Guide to healing herbs

The medicinal value of herbs has long been recognised, and for centuries they have been the go-to for almost every ailment. Ancient Egyptian and Chinese documents record the use of herbs for a variety of ailments, ranging from indigestion and headaches to fatigue and insomnia. You don’t need to be a skilled gardener to grow your own medicinal herbs successfully, nor is it difficult to prepare them for use. Many can be eaten as they are or simply made into a tea. 

Words Kahu de Beer.

Calendula Calendula officinalis

Can be used to treat almost any kind of skin-related condition. Acts as an antiseptic for cuts and scrapes. A tea made of the flowers can help with varicose veins and ease digestive problems. 

To make a herb tea: Pour 1 cup boiling water over 1 tbsp fresh or 1 tsp dried herb leaves or flowers (depending on which herb you’re using). Steep for 10 minutes and then strain.

Parsley Petroselinum crispum

Acts as a free radical scavenger, heart protector, brain protector, antidiabetic, antibacterial, and antifungal. Soothes the digestive system and decreases bloating.

Broadleaf plantain Plantago major

The young leaves of plantain are rich in vitamin B1 and riboflavin. Contains antimicrobial, anti-inflammatory and wound-healing properties. The mashed up leaves are a traditional treatment for insect bites and stings. Plantain contains allantoin, which is a cell growth promoter, and aucubin, which acts as a mild antibiotic.

German chamomile Matricaria recutita

Relaxes the nervous system and gut. Can be used to help colicky babies. Cooled chamomile tea applied to the skin can soothe eczema, or be used as a gargle to relieve mouth ulcers. For our Soothing Ginger and Chamomile Tummy Tea recipe, click here. 

Sage Salvia officinalis

Excellent for sore throats, gum infections, tonsillitis and mouth ulcers. Can help reduce menopausal hot flashes and night sweats. Improves memory, concentration and mood. Studies suggest it may have a positive effect on the symptoms of Alzheimer’s.

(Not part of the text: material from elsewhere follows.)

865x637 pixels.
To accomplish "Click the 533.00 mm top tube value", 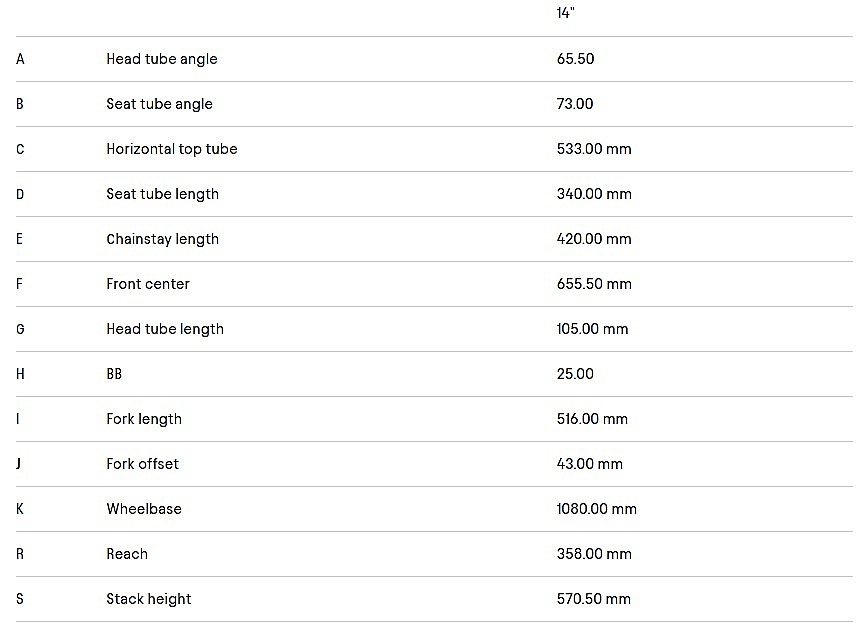I will [594, 149].
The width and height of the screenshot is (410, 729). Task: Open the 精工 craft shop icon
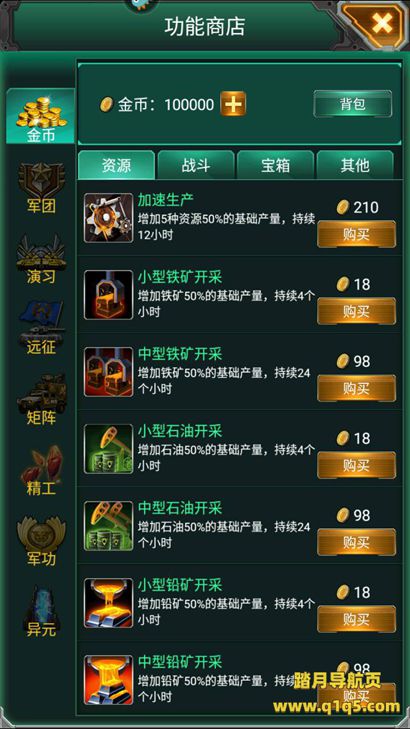(x=41, y=471)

Rosemary Rosmarinus officinalis

Stimulates circulation, helps to combat general fatigue and depression. Enhances memory and concentration by increasing blood flow to the head.

Dandelion Taraxacum officinale

High in vitamins B and C, as well as iron. Excellent for treating anaemia, acne, liver and blood disorders as well as aiding digestion. The leaves contain more protein than spinach.

Garden mint Mentha sachalinensis

Calms stomach upsets and indigestion. Picking fresh leaves and smelling them will help prevent nausea and motion sickness. Has a cooling effect on the skin – a poultice can be made of the leaves and applied to provide relief from skin irritation. Has a mild analgesic action that can help with headaches and muscle cramps.

Thyme Thymus vulgaris

Thyme contains potent antimicrobial properties owing to its high essential oil content. Can help to relax muscles. Highly regarded for its ability to treat respiratory conditions. Cooled thyme tea can be used as a gargle for sore throats and tonsillitis. Also good for digestion and its antimicrobial qualities can be helpful in treating gastrointestinal infections.

Lemon balm Melissa officinalis

Has a gentle, calming effect; eases tension, digestive upsets and colic. Topical creams can be used for cold sores. 

Nasturtium Tropaeolum

The peppery leaves contain natural antibiotic properties and vitamin C, making them a great treatment for colds and flu. The flowers are known to support the kidneys and bladder.

Garlic Allium sativum

Potent antimicrobial and antiviral. Helps to regulate blood pressure. Often used to combat colds and sinus congestion. Improves intestinal health and is a cleanser for the whole body. Best eaten raw with food.